A changeover task planning framework based on LLM is proposed. It consists of five key modules: knowledge graph, high-level task planner, low-level task planner, changegover robot, and reconfigurable production line. The knowledge graph stores product, process, resource, and center tool & fixture library information related to changeover tasks. The high-level task planner uses fine-tuned LLM to understand operator commands, decompose changeover commands into sub-tasks, and generate skill sequences based on the changeover robot’s skills. The skill sequences are translated into executable programs for the transforming robot by low-level task planner.

A low-code industrial software for users is developed, achieving the four-layer control architecture. A skill-based modular programming software is created. It can read the python skill sequences generated by the high-level task planner and convert skills into control commands for lower-level physical devices. Skill addition and editing are supported, and changeover commands can be issued via the software interface. This software conveniently enables automatic generation of changeover programs.

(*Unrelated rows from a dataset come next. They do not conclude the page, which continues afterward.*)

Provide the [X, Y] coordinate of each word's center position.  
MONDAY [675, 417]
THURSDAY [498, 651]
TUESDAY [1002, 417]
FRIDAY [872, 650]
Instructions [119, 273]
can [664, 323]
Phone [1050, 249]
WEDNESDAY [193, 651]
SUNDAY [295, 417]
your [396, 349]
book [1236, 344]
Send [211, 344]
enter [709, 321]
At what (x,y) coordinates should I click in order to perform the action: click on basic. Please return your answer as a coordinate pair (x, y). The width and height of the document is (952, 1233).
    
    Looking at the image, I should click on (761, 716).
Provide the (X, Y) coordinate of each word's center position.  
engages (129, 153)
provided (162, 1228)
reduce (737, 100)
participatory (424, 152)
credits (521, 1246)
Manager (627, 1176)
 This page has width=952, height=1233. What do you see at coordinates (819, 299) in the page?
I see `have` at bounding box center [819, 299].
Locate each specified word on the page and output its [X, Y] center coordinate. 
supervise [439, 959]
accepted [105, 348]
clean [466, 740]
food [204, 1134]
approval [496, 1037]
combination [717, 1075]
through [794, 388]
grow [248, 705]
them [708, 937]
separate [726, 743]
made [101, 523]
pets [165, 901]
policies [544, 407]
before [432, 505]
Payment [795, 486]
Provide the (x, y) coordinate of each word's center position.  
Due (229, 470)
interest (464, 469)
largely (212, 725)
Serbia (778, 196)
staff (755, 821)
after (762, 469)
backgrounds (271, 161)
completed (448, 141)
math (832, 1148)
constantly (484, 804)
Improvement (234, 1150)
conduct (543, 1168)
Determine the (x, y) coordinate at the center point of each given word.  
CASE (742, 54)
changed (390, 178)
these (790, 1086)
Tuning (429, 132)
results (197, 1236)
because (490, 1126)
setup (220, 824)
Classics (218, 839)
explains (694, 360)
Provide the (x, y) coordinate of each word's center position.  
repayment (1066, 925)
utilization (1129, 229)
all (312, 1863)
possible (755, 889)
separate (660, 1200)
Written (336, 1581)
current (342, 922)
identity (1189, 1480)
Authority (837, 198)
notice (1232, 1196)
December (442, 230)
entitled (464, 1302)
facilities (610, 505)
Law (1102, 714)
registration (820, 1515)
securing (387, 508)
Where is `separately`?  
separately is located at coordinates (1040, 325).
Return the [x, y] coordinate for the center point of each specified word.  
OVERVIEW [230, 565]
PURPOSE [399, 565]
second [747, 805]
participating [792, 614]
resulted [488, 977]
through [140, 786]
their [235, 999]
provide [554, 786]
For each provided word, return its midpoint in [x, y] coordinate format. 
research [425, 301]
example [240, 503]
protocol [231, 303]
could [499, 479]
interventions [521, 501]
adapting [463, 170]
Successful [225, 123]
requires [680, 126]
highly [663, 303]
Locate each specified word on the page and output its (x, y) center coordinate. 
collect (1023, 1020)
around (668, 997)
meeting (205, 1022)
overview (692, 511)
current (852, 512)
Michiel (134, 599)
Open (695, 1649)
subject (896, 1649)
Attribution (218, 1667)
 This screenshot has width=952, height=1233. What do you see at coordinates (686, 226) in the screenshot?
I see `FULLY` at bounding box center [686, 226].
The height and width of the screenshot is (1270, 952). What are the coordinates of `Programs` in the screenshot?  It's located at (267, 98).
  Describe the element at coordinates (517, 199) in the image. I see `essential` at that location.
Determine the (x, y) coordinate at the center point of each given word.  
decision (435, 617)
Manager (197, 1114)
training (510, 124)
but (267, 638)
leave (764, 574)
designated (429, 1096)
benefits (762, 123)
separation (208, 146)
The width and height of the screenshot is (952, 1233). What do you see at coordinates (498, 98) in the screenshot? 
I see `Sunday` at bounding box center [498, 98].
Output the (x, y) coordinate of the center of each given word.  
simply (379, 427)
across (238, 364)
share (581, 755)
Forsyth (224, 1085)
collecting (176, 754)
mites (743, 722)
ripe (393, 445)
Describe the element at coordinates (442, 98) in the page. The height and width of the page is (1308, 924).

The changeover robot was designed and constructed. Experiments on its task planning verified the effectiveness of the task-planning framework. The changeover robot consists of an AGV chassis, collaborative manipulator, 3D camera, end-effector, and control cabinet. Experiments on its tasks have verified the effectiveness of its functions and demonstrated that the skill-based control architecture can automatically generate programs for the changeover robot. The changeover task planning experiments have verified the effectiveness of the changeover robot’s functions and demonstrated that the skill-based control architecture can achieve automatic program generation for the transforming robot.

The effectiveness of the proposed framework for changeover task planning based on LLM is verified by the production line changeover experiment. Compared to manually coding changeover programs, the time required for task planning and programming is significantly reduced by the proposed automatic changeover task planning framework. A novel approach for changeover in reconfigurable production lines is proposed, which resolves human-induced errors in manual changeover. Through the utilization of this framework, the operational efficiency of the production line has been enhanced, while costs have been reduced, and efficiency has been improved.